Как-то пришёл десятник Диней, покатал в ладонях свежие яички, заключил уверенно:
— Это не курица, а как есть чудо дивное. Сколь живу, а подобия не знаю. В такое-то время лихое, сто рублёв при ней — плюново дело, железки.
Налаживалась жизнь, а тут случилось Аввакуму пристать к артели рыбачьей на дальнее озеро, а ввечеру пожаловали в зимовье Софьюшка и сноха Афанасия Филипповича Евдокия Кирилловна вся зарёванная: сынок её, двухлеток Симеонушко, расхворался, а раз протопопа нету, то она уж и не знает, чего делать, к кому бежать.
Мальца этого, родившегося в Нерчинском остроге, Аввакум тайно от деда Пашкова крестил, а как прилучался случай, приходил проведать его или ребёнка приносили к нему, он благословлял его крестом, кропил святой водой и отпускал домой. И дитя было здраво и весело, да вот прибилась к нему болезнь незнаемая и в три дни обезножила.
Марковна как могла успокаивала боярыню:
— Уехали на карбасе в дальний угол озёрный. Там у казака-рыбалки грыжа-кила вывернулась с надсаду, вот и поехал править, он умеет. Да ты, Евдокия Кирилловна, погодь реветь-то, утресь вернётся, и всё ладом станет.
— Боязно мне долго ждать-то, — всхлипывала боярыня. — Побреду к Арефе-знахарю.
И унесли мальчонку, осерчав на протопопа, а утром заявился Аввакум с плетёнкой, полной рыбы. Как узнал про знахаря, расходился, раздосадованный верой боярыни в чародейство бесовское:
— К вещбе колдовской понесло! — стоя над плетёнкой, всплескивал ручищами протопоп. — Ночь не перемоглась и уж к шептуну бесовскому переметнулась, а всякое волхование отречено от Бога, яко оно есть бесовское служение. Я-то, небось, знаю, что нудит ребятёночка, а тот набормочет да опоит ведьмячими кореньями! Знаю-су их.
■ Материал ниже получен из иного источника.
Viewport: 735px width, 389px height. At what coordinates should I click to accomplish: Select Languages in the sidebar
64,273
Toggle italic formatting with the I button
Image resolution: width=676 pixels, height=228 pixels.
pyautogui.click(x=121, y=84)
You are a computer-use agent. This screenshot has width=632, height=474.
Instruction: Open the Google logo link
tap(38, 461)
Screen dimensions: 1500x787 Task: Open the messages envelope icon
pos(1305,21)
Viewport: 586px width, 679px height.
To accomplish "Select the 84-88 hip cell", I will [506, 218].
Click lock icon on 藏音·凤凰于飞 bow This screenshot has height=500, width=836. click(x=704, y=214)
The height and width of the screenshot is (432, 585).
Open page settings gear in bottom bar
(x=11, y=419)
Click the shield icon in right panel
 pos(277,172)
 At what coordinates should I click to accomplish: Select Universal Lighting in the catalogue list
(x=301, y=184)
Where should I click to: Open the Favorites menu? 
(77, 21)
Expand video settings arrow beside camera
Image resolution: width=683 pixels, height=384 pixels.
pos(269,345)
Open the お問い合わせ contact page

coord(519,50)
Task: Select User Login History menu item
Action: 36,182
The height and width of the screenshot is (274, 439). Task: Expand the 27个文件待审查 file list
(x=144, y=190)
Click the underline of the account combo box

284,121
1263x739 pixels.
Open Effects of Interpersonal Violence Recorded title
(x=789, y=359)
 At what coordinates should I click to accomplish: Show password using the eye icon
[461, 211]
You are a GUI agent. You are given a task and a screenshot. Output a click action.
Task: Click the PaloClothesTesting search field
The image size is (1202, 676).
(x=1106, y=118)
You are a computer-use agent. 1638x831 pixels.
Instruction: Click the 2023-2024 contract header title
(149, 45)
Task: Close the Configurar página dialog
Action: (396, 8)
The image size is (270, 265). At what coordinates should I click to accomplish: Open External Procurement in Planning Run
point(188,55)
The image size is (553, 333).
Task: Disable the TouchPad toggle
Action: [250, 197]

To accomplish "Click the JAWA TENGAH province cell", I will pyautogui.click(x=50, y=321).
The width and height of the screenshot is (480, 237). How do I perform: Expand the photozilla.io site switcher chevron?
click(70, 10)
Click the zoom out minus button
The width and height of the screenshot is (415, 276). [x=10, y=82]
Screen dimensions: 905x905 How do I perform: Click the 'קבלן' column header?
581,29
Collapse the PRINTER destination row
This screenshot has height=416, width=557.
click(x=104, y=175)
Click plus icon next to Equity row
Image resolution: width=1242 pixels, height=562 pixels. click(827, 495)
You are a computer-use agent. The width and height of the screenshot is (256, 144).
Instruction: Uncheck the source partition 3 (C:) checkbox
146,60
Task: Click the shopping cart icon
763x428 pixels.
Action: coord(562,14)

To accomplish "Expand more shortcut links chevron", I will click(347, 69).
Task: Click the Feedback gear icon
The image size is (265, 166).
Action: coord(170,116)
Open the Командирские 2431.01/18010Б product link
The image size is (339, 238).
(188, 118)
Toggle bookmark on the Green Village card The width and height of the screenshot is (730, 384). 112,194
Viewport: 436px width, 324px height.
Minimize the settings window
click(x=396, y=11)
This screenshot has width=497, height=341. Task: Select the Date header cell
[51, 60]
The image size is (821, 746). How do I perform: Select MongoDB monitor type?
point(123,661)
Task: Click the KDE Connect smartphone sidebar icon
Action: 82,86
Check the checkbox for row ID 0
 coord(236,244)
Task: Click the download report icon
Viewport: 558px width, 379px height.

— Сходил бы теперь же, — попросила Марковна. — А то веть беда, Господи!
Заупрямился уязвлённый протопоп:
— Но уж. Коли баба лиха, так живи своим цыплячьим умом, прости её, Господи, худоверную. Жаль, ребятёнка губит.
Через сутки вновь пришла Софьюшка, оповестила, что как ни ладил мальчонку Арефа, а ему всё хуже.
— Да как и полегчает-то? — грубо высказал ей протопоп. — Мамка бесам на руки сама кинула ребятёнка, от Божьей заступы отворотилась. Вот и пущай надеется на Арефу-знахаря.